begin DOCUMENT TEXT

Amongst others, MD simulations can be used to sample thermodynamic properties from large systems of small molecules. This allows, e.g., to determine equations of state for complex fluids, to investigate bubble formation [5], interfacial flows [6] or droplet coalescence [10].

In a long-standing, interdisciplinary collaboration of computer scientists and mechanical engineers, the MD simulation software ls1 mardyn  has evolved to assess such systems [7, 15]. ls1 mardyn  supports vectorization, shared- as well as distributed-memory parallelism [2, 14, 16] including dynamic load balancing which allows accounting for load imbalances due to heterogeneous particle distributions or due to the use of heterogeneous hardware [11, 12].

Besides load balancing on distributed-memory systems, another grand challenge is given by the fact that a great variety of algorithmic realizations are available to simulate short-range MD systems [1, 4, 8, 9, 17]. An optimal algorithm/data structure layout/parallelization approach (at shared-memory level) strongly depends on both the underlying hardware and the actual problem to solve. With new hardware rapidly evolving and with the heterogeneity of hardware design still increasing in the HPC sector, finding and incorporating the best algorithm into a simulation software is thus demanding.

end DOCUMENT TEXT
begin PROVIDED DATA

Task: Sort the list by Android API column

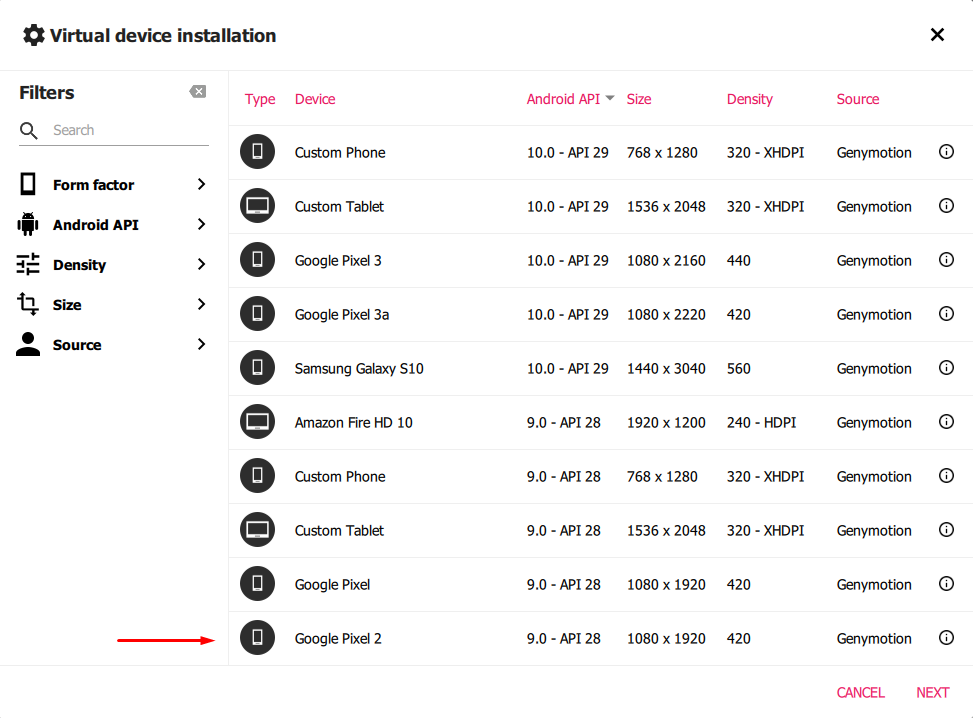Action: click(x=563, y=99)
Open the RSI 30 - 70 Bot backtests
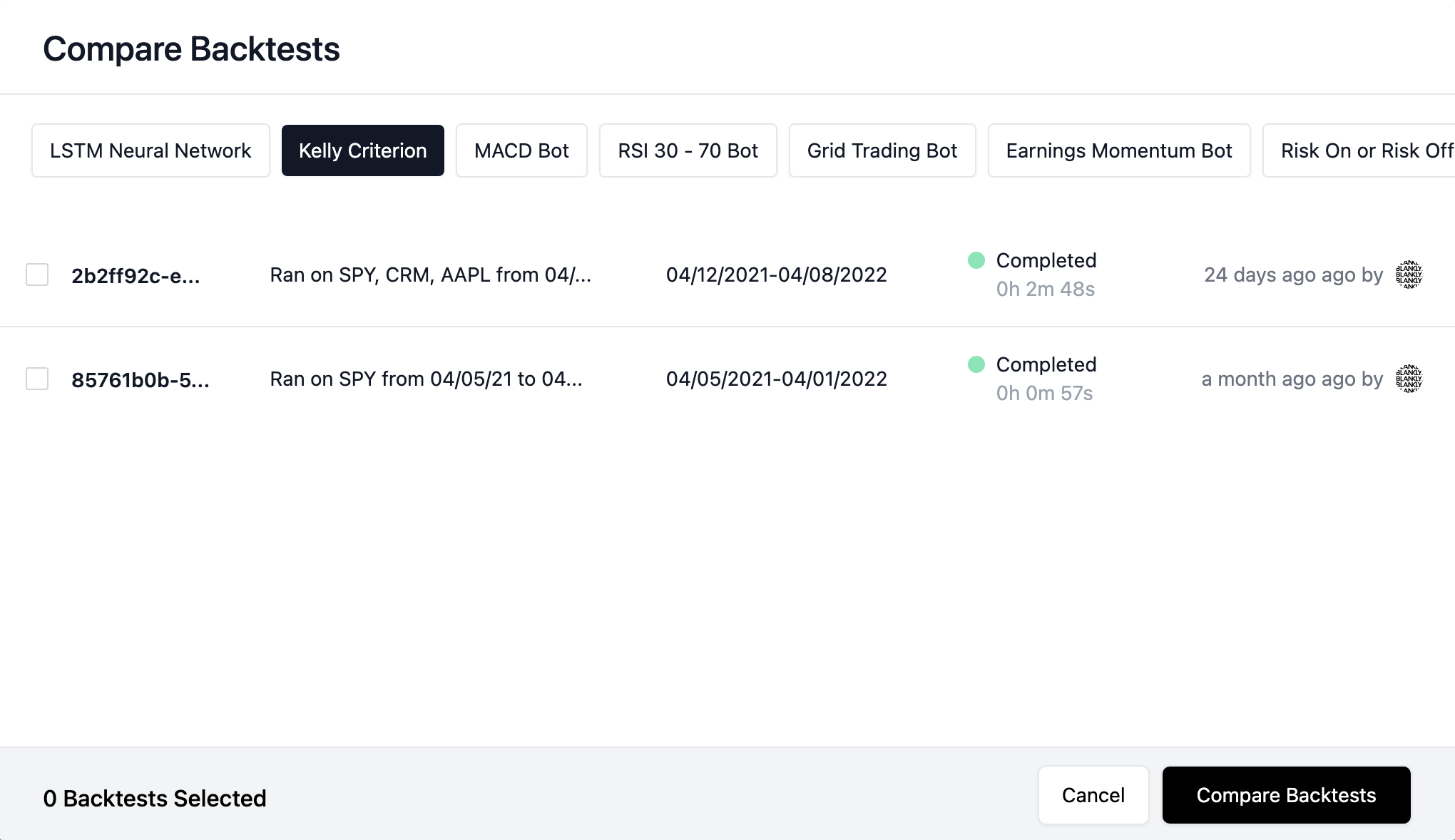This screenshot has width=1455, height=840. pyautogui.click(x=688, y=150)
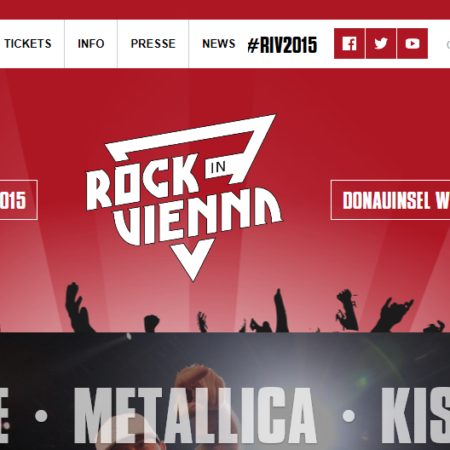Open the INFO menu item
Viewport: 450px width, 450px height.
[91, 44]
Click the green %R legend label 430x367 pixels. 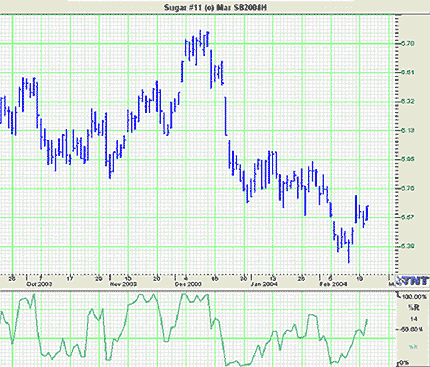[413, 347]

end PROVIDED DATA

GIVEN PROBLEM
Decide whether each statement below agrees with the ls1 mardyn text. For each, answer yes or no and quote the deciding words from that text.
(a) ls1 mardyn grew out of a collaboration between computer scientists and mechanical engineers.
(b) According to the text, the optimal algorithm depends only on the underlying hardware.
(c) The dynamic load balancing in ls1 mardyn can account for imbalances caused by heterogeneous hardware.

SOLUTION
(a) Yes: "a long-standing, interdisciplinary collaboration of computer scientists and mechanical engineers"
(b) No: "strongly depends on both the underlying hardware and the actual problem to solve"
(c) Yes: "load imbalances due to heterogeneous particle distributions or due to the use of heterogeneous hardware"